[Collected data]
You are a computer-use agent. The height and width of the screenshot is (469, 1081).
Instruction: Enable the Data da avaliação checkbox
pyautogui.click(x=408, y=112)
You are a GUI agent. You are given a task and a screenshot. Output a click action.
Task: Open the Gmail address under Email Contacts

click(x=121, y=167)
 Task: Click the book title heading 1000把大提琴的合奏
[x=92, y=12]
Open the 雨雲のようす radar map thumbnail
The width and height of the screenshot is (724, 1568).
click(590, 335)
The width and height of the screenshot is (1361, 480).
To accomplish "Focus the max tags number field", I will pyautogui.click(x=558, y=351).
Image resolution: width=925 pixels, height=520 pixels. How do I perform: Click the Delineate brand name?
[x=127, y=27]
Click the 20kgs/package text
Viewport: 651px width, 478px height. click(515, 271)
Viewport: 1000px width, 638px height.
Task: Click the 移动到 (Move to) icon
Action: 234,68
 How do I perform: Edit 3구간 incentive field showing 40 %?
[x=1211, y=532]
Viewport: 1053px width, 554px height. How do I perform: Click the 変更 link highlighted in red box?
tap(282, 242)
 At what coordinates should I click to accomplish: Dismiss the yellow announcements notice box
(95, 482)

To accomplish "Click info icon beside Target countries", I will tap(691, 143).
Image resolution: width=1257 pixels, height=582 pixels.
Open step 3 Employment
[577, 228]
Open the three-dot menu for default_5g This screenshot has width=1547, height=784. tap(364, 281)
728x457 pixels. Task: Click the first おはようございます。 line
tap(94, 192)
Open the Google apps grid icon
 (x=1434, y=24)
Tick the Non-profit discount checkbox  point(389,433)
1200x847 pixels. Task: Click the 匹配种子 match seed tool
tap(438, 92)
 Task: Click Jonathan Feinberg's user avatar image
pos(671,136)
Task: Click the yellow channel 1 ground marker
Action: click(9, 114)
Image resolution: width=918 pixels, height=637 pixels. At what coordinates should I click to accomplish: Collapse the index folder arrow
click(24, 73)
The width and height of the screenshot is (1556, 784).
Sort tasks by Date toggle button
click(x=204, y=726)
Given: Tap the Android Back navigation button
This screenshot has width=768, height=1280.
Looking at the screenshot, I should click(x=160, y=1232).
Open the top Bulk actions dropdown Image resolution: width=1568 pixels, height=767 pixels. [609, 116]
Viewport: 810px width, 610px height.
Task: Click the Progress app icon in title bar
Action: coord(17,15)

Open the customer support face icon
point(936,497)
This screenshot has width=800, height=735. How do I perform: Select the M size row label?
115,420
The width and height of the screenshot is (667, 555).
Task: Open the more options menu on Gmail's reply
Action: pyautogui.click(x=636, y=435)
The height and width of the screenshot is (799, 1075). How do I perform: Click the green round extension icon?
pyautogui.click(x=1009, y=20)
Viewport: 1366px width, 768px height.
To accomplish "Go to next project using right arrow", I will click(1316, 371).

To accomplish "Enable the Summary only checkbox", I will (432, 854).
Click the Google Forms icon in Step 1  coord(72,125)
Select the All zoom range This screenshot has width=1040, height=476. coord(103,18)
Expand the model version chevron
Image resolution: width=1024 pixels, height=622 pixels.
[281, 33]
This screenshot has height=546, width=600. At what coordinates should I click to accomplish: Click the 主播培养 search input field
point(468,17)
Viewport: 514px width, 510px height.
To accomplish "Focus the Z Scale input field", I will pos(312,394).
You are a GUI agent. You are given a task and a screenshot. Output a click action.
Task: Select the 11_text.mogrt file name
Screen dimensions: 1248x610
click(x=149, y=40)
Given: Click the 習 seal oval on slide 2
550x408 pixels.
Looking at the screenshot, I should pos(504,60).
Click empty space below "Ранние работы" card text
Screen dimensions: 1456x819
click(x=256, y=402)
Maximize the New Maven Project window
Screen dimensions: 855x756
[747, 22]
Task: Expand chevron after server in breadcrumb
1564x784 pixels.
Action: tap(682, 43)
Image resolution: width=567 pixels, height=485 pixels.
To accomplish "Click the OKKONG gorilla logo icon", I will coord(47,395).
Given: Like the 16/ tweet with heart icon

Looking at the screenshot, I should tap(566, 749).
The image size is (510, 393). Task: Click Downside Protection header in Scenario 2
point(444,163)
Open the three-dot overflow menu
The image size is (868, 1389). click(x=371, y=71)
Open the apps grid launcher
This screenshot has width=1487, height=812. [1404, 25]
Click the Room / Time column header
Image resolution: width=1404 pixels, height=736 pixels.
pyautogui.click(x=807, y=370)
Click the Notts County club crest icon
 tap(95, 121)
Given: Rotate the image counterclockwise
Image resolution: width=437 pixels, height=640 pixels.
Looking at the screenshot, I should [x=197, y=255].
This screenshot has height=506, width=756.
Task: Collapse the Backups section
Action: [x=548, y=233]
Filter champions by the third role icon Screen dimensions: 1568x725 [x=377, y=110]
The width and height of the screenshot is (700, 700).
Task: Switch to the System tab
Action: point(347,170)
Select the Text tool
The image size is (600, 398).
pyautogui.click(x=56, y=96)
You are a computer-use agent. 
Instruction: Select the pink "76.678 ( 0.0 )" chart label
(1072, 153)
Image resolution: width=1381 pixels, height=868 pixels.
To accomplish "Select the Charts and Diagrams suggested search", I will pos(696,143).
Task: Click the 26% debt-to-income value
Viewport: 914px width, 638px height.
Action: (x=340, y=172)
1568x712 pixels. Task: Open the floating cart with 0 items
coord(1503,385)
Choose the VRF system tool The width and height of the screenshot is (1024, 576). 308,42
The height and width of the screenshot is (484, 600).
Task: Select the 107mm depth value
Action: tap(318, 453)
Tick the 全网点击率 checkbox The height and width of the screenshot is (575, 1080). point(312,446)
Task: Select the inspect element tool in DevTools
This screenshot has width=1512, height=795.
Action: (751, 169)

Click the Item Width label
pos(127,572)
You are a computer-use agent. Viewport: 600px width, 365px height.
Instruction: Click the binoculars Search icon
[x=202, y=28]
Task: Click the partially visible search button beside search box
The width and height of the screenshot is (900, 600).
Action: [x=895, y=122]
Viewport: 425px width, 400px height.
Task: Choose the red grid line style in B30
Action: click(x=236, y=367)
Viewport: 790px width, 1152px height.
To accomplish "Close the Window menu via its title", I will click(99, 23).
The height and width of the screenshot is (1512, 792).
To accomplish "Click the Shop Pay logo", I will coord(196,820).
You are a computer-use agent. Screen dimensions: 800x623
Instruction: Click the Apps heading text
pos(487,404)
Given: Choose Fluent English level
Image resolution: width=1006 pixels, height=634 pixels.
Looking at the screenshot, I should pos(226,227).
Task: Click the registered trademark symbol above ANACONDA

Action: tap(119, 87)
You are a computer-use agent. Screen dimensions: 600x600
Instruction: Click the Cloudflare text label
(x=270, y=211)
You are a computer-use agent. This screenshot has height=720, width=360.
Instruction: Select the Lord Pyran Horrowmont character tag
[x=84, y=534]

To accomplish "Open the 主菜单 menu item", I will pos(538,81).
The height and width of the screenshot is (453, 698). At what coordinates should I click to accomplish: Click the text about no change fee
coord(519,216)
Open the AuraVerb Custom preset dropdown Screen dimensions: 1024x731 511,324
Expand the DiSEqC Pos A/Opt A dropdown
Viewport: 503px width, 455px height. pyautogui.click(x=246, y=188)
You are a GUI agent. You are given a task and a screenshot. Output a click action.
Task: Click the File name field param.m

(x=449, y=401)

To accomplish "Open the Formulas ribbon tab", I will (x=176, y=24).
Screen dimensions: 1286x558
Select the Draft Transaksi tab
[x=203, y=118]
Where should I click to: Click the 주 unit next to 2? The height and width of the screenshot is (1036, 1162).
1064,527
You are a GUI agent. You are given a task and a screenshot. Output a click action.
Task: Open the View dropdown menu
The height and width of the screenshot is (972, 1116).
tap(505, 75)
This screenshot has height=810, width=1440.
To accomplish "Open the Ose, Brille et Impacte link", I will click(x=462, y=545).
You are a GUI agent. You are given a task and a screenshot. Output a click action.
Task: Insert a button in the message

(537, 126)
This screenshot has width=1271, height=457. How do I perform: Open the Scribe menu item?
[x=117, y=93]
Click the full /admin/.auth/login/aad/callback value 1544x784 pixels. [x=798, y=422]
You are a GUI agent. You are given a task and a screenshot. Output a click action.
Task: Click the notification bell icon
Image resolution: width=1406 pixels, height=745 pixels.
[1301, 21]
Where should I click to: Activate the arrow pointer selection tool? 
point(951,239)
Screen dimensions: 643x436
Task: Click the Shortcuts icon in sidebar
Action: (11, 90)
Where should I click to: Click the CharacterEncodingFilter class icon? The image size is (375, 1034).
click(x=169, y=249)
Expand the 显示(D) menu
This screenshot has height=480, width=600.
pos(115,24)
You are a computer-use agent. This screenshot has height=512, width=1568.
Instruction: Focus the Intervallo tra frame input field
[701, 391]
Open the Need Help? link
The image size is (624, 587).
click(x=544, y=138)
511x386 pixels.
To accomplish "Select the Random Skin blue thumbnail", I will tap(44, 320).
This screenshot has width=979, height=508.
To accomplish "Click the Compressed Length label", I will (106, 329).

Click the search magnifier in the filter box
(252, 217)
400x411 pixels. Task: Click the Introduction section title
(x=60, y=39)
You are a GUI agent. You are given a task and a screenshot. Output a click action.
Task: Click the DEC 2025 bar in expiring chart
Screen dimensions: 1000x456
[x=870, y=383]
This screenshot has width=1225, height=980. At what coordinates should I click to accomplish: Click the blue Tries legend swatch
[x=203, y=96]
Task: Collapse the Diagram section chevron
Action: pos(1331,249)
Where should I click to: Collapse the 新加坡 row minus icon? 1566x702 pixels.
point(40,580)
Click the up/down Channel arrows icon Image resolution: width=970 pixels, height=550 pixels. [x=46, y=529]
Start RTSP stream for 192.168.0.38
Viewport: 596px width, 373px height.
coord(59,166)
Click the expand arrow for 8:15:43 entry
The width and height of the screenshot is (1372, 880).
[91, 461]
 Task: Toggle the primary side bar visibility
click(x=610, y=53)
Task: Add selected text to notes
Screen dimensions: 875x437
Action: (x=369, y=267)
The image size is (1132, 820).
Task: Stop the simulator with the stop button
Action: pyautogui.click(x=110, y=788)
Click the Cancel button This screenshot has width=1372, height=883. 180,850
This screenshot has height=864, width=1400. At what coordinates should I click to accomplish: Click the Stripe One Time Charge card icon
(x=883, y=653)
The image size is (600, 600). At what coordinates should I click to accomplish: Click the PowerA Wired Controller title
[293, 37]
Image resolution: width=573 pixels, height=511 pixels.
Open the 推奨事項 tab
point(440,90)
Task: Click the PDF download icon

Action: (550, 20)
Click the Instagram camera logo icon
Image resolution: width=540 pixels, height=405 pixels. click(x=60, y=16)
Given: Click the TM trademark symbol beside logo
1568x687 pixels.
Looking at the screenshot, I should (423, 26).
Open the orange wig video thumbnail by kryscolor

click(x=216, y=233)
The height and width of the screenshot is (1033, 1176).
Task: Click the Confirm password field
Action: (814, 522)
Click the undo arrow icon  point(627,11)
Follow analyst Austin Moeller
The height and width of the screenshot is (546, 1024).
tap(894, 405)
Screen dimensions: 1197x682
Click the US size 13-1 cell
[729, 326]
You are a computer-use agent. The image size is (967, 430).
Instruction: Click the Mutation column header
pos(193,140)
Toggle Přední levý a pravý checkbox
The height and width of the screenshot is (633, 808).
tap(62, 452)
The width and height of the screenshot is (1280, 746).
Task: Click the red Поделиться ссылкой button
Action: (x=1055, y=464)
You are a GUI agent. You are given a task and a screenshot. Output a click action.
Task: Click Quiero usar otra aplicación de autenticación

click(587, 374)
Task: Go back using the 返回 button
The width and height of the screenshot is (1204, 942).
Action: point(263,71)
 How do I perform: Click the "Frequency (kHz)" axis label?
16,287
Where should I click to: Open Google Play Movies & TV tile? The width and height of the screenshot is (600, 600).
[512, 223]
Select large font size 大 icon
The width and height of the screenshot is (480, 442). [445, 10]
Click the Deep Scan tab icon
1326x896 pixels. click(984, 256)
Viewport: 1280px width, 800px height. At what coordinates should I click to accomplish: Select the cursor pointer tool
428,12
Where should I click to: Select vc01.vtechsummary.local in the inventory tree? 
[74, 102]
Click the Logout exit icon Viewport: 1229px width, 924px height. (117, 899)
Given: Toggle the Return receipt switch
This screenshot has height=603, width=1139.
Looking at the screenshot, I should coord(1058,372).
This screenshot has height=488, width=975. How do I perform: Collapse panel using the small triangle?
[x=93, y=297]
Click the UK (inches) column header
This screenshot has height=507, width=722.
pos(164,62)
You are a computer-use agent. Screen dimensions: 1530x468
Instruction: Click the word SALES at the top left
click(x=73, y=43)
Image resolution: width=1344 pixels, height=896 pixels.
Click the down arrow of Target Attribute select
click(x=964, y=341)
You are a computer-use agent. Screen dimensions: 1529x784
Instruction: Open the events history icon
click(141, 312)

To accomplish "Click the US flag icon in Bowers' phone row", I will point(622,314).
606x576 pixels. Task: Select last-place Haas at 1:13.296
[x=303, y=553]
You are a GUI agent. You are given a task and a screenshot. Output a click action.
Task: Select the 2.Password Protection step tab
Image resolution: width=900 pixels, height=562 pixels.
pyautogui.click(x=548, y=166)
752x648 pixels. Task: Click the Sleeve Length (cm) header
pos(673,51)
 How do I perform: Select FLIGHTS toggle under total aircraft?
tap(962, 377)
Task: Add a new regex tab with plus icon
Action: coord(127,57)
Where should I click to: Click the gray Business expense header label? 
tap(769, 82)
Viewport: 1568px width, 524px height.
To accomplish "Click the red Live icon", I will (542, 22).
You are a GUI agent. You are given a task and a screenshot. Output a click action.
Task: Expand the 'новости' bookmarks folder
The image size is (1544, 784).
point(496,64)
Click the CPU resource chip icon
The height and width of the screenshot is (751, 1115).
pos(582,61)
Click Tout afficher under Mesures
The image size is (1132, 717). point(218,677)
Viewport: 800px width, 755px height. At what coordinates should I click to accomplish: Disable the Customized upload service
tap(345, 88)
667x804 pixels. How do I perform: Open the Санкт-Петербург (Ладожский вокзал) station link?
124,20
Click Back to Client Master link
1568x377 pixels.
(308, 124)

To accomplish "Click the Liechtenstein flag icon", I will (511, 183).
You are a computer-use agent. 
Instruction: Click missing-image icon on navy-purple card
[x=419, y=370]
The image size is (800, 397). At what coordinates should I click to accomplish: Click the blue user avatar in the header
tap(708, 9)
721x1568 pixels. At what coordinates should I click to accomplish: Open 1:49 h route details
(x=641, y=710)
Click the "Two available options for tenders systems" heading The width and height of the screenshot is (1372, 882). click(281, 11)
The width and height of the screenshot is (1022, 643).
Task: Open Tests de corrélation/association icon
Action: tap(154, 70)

▶ What the exercise asks:
Copy each line containing the word "computer" from the data.

▶ Answer box:
You are a computer-use agent. The height and width of the screenshot is (469, 1081).
You are a computer-use agent. 
You are a computer-use agent. Viewport: 600px width, 365px height.
You are a computer-use agent. Screen dimensions: 800x623
You are a computer-use agent. Screen dimensions: 600x600
You are a computer-use agent. This screenshot has height=720, width=360.
You are a computer-use agent. This screenshot has height=512, width=1568.
You are a computer-use agent. The image size is (967, 430).
You are a computer-use agent. Screen dimensions: 1530x468
You are a computer-use agent. Screen dimensions: 1529x784
You are a computer-use agent. 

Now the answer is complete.